Methodology
Overview
This tool combines data from several sources to offer users unique access to information about variation in the revenue and employment of businesses in the nation’s top 100 metro areas and the wages that they pay. We demonstrate how these characteristics are related to the race of business owners, their industry, and the social and economic characteristics of the neighborhood in which they operate.
Census Tract Data
To show the race of owner(s), median revenue, industry, and employment size of businesses, we purchased business records for the year 2023 from Data Axle, a data provider that maintains an extensive private dataset of company-level information. We used 2-digit North American Industry Classification System (NAICS) codes, which are the most general standardized categories available. While Data Axle reports industry information at the 6-digit (most specific) level, concerns over maintaining data confidentiality and ensuring the best functionality of our tool led us to report higher-level 2-digit industry information. To further protect the confidentiality of individual businesses, we do not report data on employment size, revenue, or industry if a tract has three or fewer businesses in any employment size class, revenue range, or industry group. For this reason, the unfiltered tract totals will not always align with the sum of businesses created by selecting all categories in any one of the business characteristics filters.
We used data on the residential characteristics of neighborhoods, including median household income, percentage of residents from different racial and ethnic groups, poverty rate, and employment rate, from the American Community Survey (ACS) 5-year estimates for 2018-2022. We also used ACS 5-year estimates from 2018-2022 to define groups of contiguous tracts with high non-student poverty and low median income as under-resourced communities. For more information on this definition, please refer to ICIC’s report The New Face of Under Resourced Communities. We used ACS 1-year population estimates for 2022 to restrict our tool to the nation’s 100 most populous metropolitan areas, and 2022 Office of Management and Budget metropolitan area boundaries to define our metro areas.

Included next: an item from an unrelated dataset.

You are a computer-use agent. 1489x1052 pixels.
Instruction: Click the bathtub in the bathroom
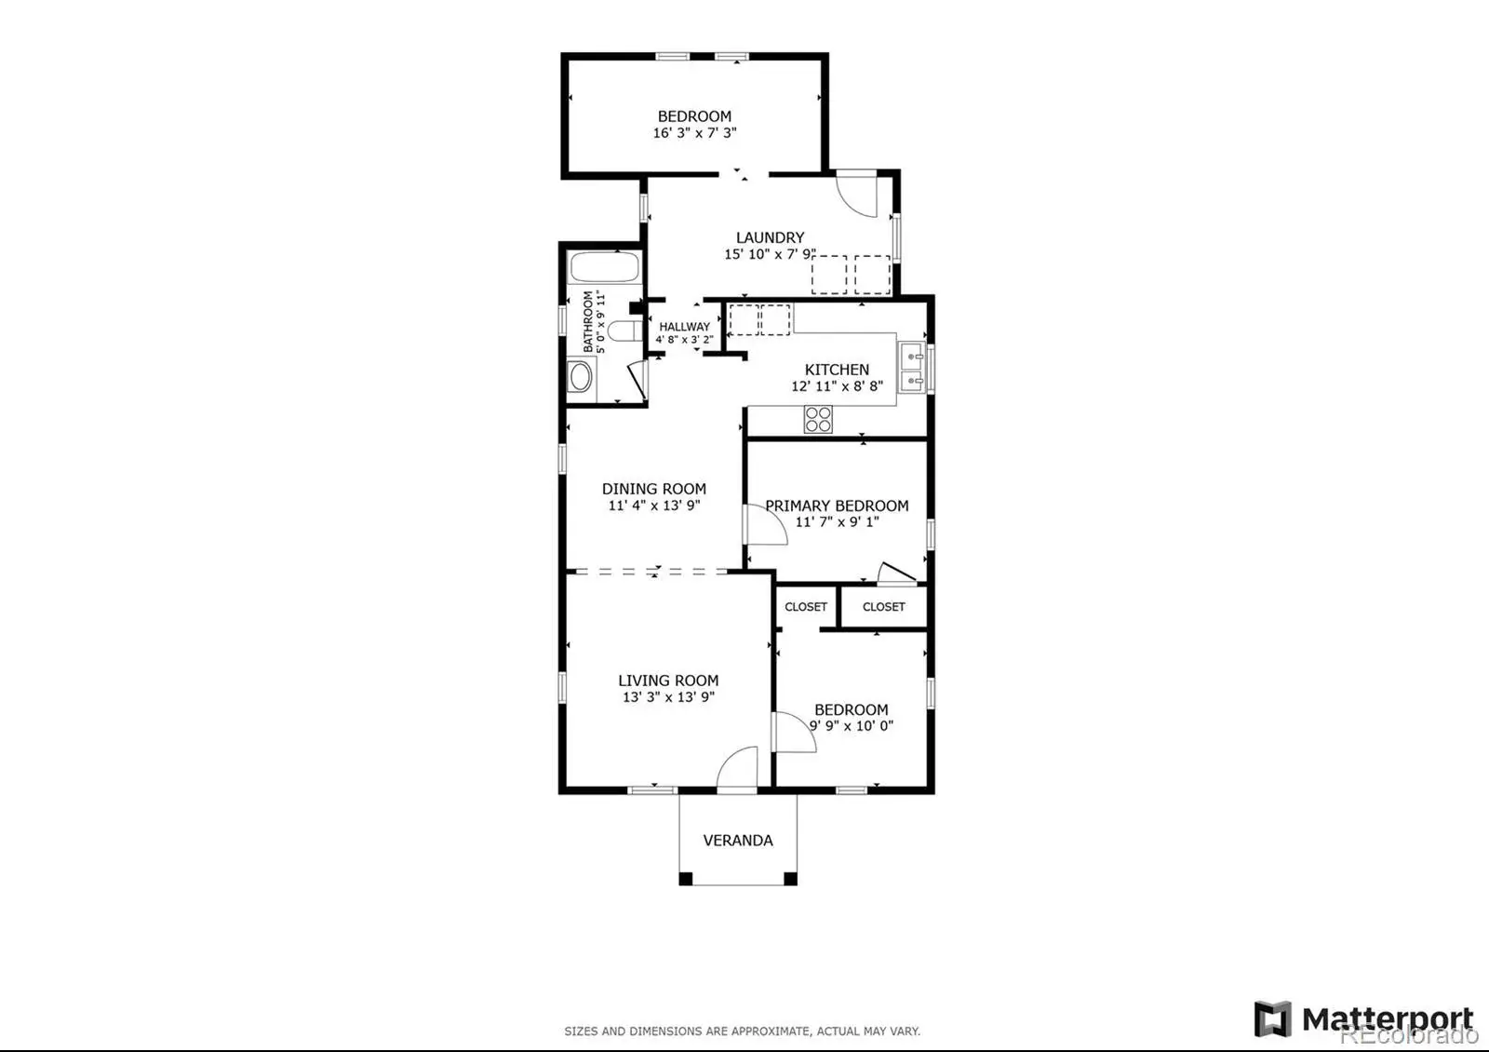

We used 2010 Decennial census tracts to represent the geographies of neighborhoods and combined the Data Axle business records and the ACS data into these tracts. This enabled us to link the information on neighborhood residential characteristics from the ACS and business data from the Data Axle dataset while also preserving the confidentiality of individual business records. Because the boundaries of Census geographies are changed between data years, we used land area to weight and standardize the ACS and decennial census data across the multiple years we used.
Racial and Ethnic Definitions
Data Axle classifies the race and ethnicity of business owners using a custom coding scheme, which we recoded into categories that more closely resemble the standardized categories used by the U.S. Census Bureau. These categories are: Black, Latine, Asian, White, Other, and Unknown. While these designations are more analogous to Census categories than the original labels provided by Data Axle, there are several important distinctions. First, while Census has historically differentiated race (Black, Asian, white, etc.) from ethnicity (Hispanic, non-Hispanic), Data Axle treats racial and ethnic categories as mutually exclusive. We included multiracial people in the “Other” category, along with Indigenous people. We initially planned on reporting both on majority-Indigenous tracts and on businesses owned by Indigenous people. However, because there are very few majority-Indigenous tracts in the 100 largest metro areas, we classified majority-Indigenous tracts as having “No Racial Majority.” For a similar reason, we classified Indigenous businesses owners as business owners of “Other” race or ethnicity. Data Axle’s racial identification methodology relies on a language learning model to code first and last names of business owners into racial or nationality groups and verifies the racial identities of samples of business owners using surveys.
Metro and State Data
To develop insights at the metro level, we grouped business revenue data by the racial categories of business owners, the racial majority category of the census tract where their businesses are located, and whether the census tract where a business is part of an under-resourced community.
To find the percent of businesses in each revenue category by race/ethnicity of business owner, we found the total number of businesses in the metro in each of our owner racial categories (all Black-owned businesses, all Latine-owned businesses, all Asian-owned businesses, all white-owned businesses, all businesses owned by a person from another racial group—Middle Eastern/North African, Indigenous, other, and all businesses where the race of the owner was unknown). We then calculated the percentage of each of those groups that fell in each revenue range.
To find the percent of census tracts in each business median revenue category by neighborhood majority racial group, we calculated the median business revenue of all tracts in the metro, then found the percentage of Black-majority, Latine-majority, Asian-majority, White-majority, and No Majority tracts with median revenue in each of our revenue ranges. Similarly, to show the percent of census tracts in each business median revenue category by under-resourced status, we found the median revenue of businesses in each tract in a metro and calculated the percentage of under-resourced and non-under-resourced tracts with median revenue in each revenue range.
To show the average wages paid by businesses of different sizes of businesses, we used data from the Bureau of Labor Statistics Quarterly Census of Employment and Wages (QCEW). These data provide state-wide estimates of average weekly wages paid by businesses in each of the 2-digit NAICS industries by the size of the businesses’ employment. We report these data for the state in which each metro area is located. In instances where a metro area crosses state lines, we report the data for each state that intersects the metro.